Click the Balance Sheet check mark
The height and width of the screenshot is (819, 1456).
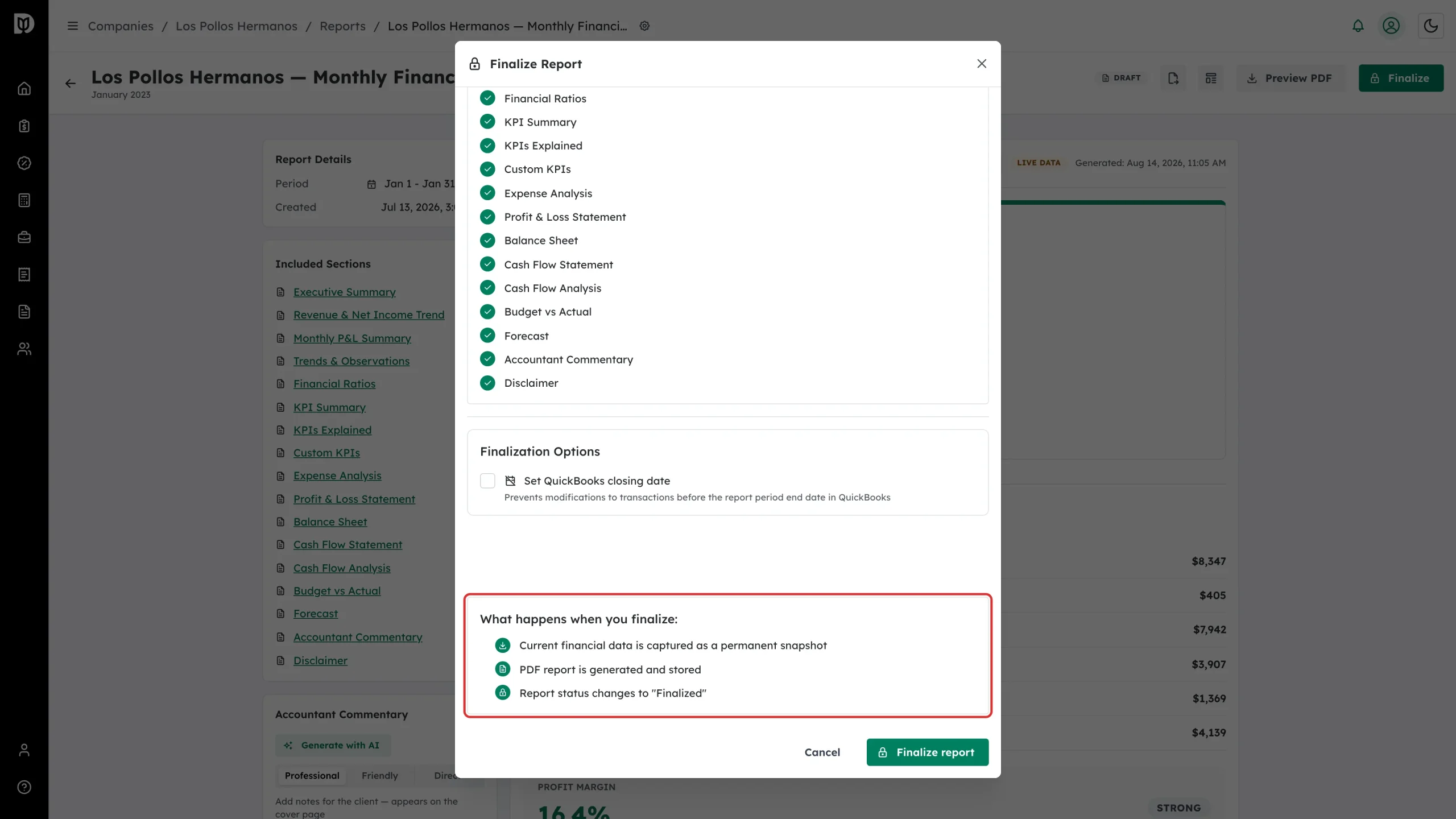point(487,241)
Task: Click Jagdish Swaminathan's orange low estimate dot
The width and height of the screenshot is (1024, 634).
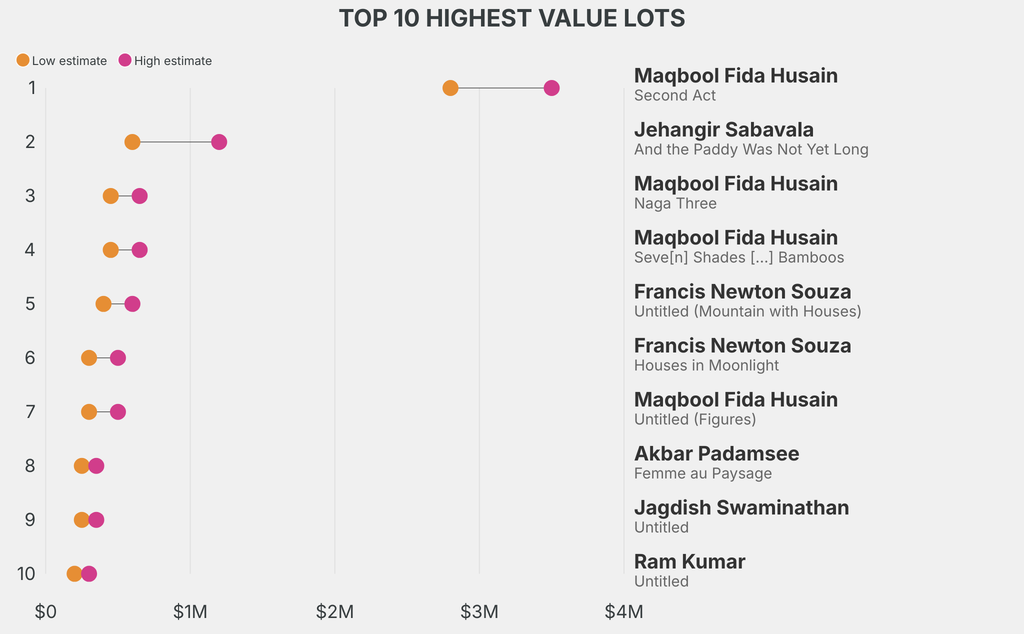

*Objective*.
Can you put the lines of all the rows above into a numbered list, skipping blank lines and leaving the pictures out?

*Problem solution*.
1. Click the Balance Sheet check mark
2. The height and width of the screenshot is (819, 1456).
3. point(487,241)
4. Task: Click Jagdish Swaminathan's orange low estimate dot
5. The width and height of the screenshot is (1024, 634).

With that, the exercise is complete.